Excerto do documento:
■ ■ ■ ■

DIA 253: Desconstruir a minha ideologia - a guerra fria que criei em mim
Todo o meu
programa mental é baseado em ideias que eu criei sobre mim própria e esta é a
ideologia que tem servido de guia na minha vida, manifestada nas minhas
decisões e atitudes para com as coisas, quer sejam acontecimentos ou pessoas.
De acordo
com o dicionário, uma ideologia é "um sistema de ideias, valores e
princípios que definem uma determinada visão do mundo, fundamentando e
orientando a forma de agir de uma pessoa ou de um grupo social (partido
político, grupo religioso, etc.)"*.
Cada um de
nós tem a sua própria ideologia que funciona como os nossos óculos (com
filtros!) para vermos o mundo e, especialmente, para nos vermos a nós próprios.
São exactamente estes filtros/ideias de mim própria e do mundo que eu me
proponho desconstruir ao longo do meu processo de investigação, perdão-próprio
e auto-correção. Para isso, a primeira decisão foi a de ver que esta ideologia
não é necessariamente a minha verdade e que eu não tenho de impor estas ideias
a mim própria nem de projectá-las no mundo. Porquê? Porque não tem sido o
melhor para mim nem para os outros à minha volta, especialmente nos padrões que
se manifestam na minha relação comigo própria, nas minhas relações com os
outros e na minha relação com o mundo. Há pontos que eu me tenho tornado ciente
e me tenho dedicado a corrigir ao longo
dos últimos anos - tal como uma cebola, à medida que retiro uma camada encontro
uma nova ou o mesmo ponto surge para eu lidar novamente, de uma vez por todas.
Vou hoje
começar com uma ideia que, embora pareça ser superficial, foi a partir desta
que eu comecei a investigar a origem da minha ideologia e que decidi escrever
este blog.

■ ■ ■ ■

Objetivo do exercício:
Escreva a continuação do texto sobre desconstruir a própria ideologia, a partir da última frase. O material que vem a seguir não tem nada a ver com o texto.

Dados fornecidos:
■ ■ ■ ■

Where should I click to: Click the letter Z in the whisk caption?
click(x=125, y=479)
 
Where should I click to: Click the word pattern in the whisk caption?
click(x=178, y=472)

■ ■ ■ ■

A resposta:
Até hoje,
tenho-me definido com sendo friorenta e ainda não me tinha apercebido como esta
ideia me tem limitado e criado desconforto na minha realidade. Por exemplo, a
ideia de ter frio tem-me impedido de sair de casa à noite, de sair da cama de
manhã ou até de andar descalça na tijoleira. Se a ideia do frio não existir,
aquilo que eu vejo é que é uma questão de hábito e que o meu corpo adapta-se à
temperatura rapidamente.
Ou seja, a
ideia que eu tenho do choque de temperatura é tudo aquilo que me limita - é a
imagem do frio que existe na minha mente que me limita a minha ação, seja ela
qual for! Lembro-me de ter ido fazer snowboard
e, mesmo dentro do autocarro, já estava a criar uma reação ao frio só de pensar
no frio que eu iria sentir lá fora. Na
minha mente, eu crio o desconforto do frio mesmo antes de o sentir porque já
tenho registada em mim a ideia do choque de temperatura. No entanto, se eu não
reagir contra o frio, irei rapidamente ver/sentir que afinal não custa tanto e
que o frio passa, ou que posso fazer com que o frio não se sinta (agasalhar-me
melhor, por exemplo)
A
importância de analisar a minha experiência do medo do frio reside em
identificar um padrão de pensamento que, muito provavelmente, se aplica noutras
situações e que pode evoluir para uma fobia. Tal como qualquer medo, este não
precisa de existir. O mesmo padrão existe em relação às preocupações: ou seja, pre-ocupamo-nos com algo mesmo antes desse
algo existir. Isso é inútil e não ajuda a lidar com a realidade.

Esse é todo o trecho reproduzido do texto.